Most Idahoans do not spend their days reading House rules or following legislative procedure. They shouldn’t have to. But they understand this much: when people in power change the rules to keep criticism out of the public record, something is wrong.
That is exactly what happened in the Idaho House.
House Republicans used their supermajority to suspend rules and block a report from House Democrats from being entered into the legislative record. That report raised concerns about House Bill 822, including constitutional risks, dangers to vulnerable children, and the rushed way the bill moved through the Legislature.
This legislation would require teachers, school counselors, and health professionals to report to parents if a student identifies as transgender or asks to use a different name or pronouns. It also relies on broad language that could sweep in subjective judgments about appearance or dress. In practice, it forces adults in positions of trust to disclose personal information about a young person, even when doing so could put them at risk.
The report outlined issues Idahoans deserve to know about.
First, the bill imposes penalties of up to $100,000, an extreme punishment that likely violates constitutional protections against excessive fines. By comparison, filing a false child abuse report carries statutory damages of $2,500. If the law is struck down, Idaho taxpayers could again pay the price for defending an unconstitutional statute in court.

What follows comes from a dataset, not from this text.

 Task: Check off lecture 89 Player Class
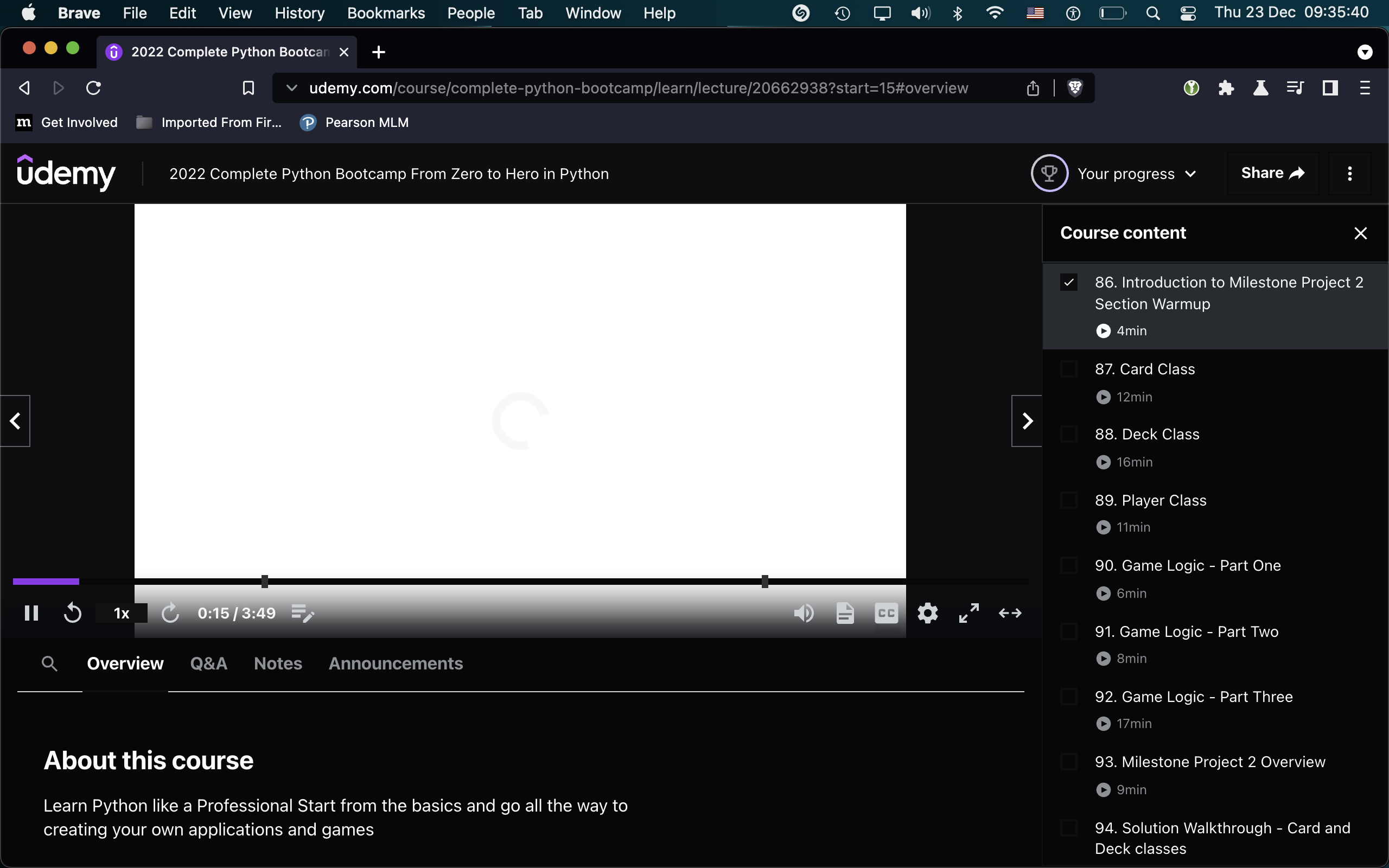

Second, the bill relies on vague and subjective definitions that could leave teachers, counselors, and medical professionals unsure what the law actually requires. Unclear laws create confusion, lawsuits, and financial penalties for ordinary people trying to do their jobs.
Third, the bill contains no safety exception for situations where disclosure could put a child at risk of abuse, homelessness, or violence. Professionals who work with children are trained to assess those risks carefully. This bill removes that judgment entirely.
This bill creates more problems than it solves. If a teenager confides in a school nurse but fears being thrown out of the house if their parents find out, that nurse faces an impossible choice: protect the child or risk crushing penalties. If a substitute teacher unknowingly uses a nickname a parent has not approved, should that really trigger lawsuits and six-figure fines?
Schools and healthcare providers are stretched thin. This bill would force them to create a reporting bureaucracy to monitor and police employee conduct, with the cost falling on taxpayers and patients.
This is bigger than one bill. It is about whether the people of Idaho get the full truth about what their government is doing in their name. Idaho deserves leaders confident enough to defend their ideas in the open and accountable enough to face scrutiny.